Riparazione per ingiusta detenzione: spetta anche all’imputato condannato. Cassazione Penale, Sezioni Unite, sentenza 29 gennaio 2009, n. 4187.

Sebbene l’art. 314, primo comma, del codice di procedura penale preveda che il fondamento della riparazione per ingiusta detenzione sia l’esistenza di una sentenza irrevocabile di assoluzione con una delle formule di rito ivi previste, per questioni di giustizia sostanziale, essa, invece, spetta anche al reo che sia stato prosciolto per altra causa, non di merito, o sia stato condannato, nella misura in cui la custodia cautelare in carcere sofferta sia superiore alla misura della pena comminata in via definitiva.

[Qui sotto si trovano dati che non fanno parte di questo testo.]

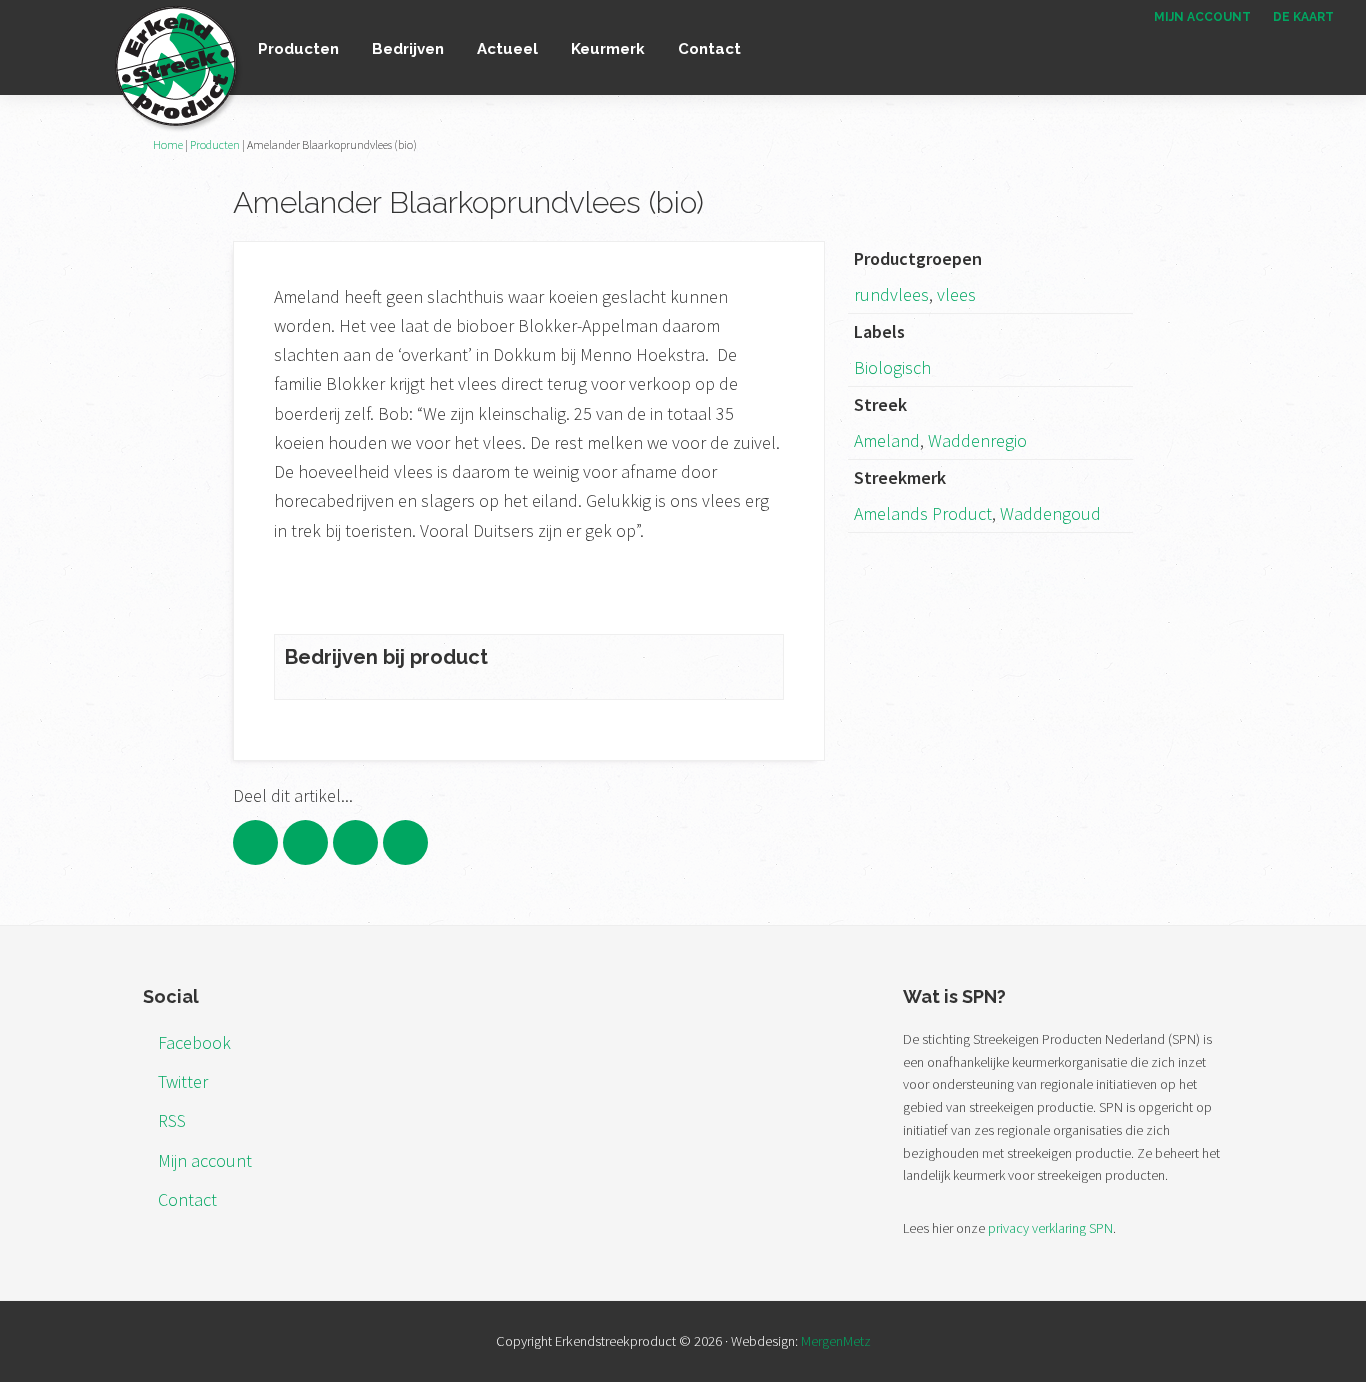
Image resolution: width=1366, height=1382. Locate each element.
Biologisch (892, 367)
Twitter (183, 1081)
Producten (215, 144)
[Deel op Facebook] (255, 842)
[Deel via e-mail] (405, 842)
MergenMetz (836, 1341)
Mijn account (205, 1160)
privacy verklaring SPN (1050, 1228)
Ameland (887, 440)
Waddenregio (977, 440)
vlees (956, 294)
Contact (187, 1199)
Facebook (194, 1042)
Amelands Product (923, 513)
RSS (172, 1120)
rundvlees (891, 294)
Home (168, 144)
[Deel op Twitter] (305, 842)
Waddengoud (1050, 513)
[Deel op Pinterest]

A prescindere dall’esito del giudizio, quindi, stabilito il diritto alla riparazione, spetterà al giudice la valutazione sul quantum debeatur, in relazione alla effettiva compromissione di uno dei  fondamentali valori della persona umana, la libertà. L’indennizzo varierà in relazione al sacrificio sopportato dal soggetto. Sarà da privilegiare l’innocente che abbia subito una ingiusta detenzione rispetto a chi, colpevole, abbia sopportato solamente una detenzione superiore rispetto alla pena definitiva, a causa del maggiore grado di sofferenza, senza dubbio, patito dal  primo.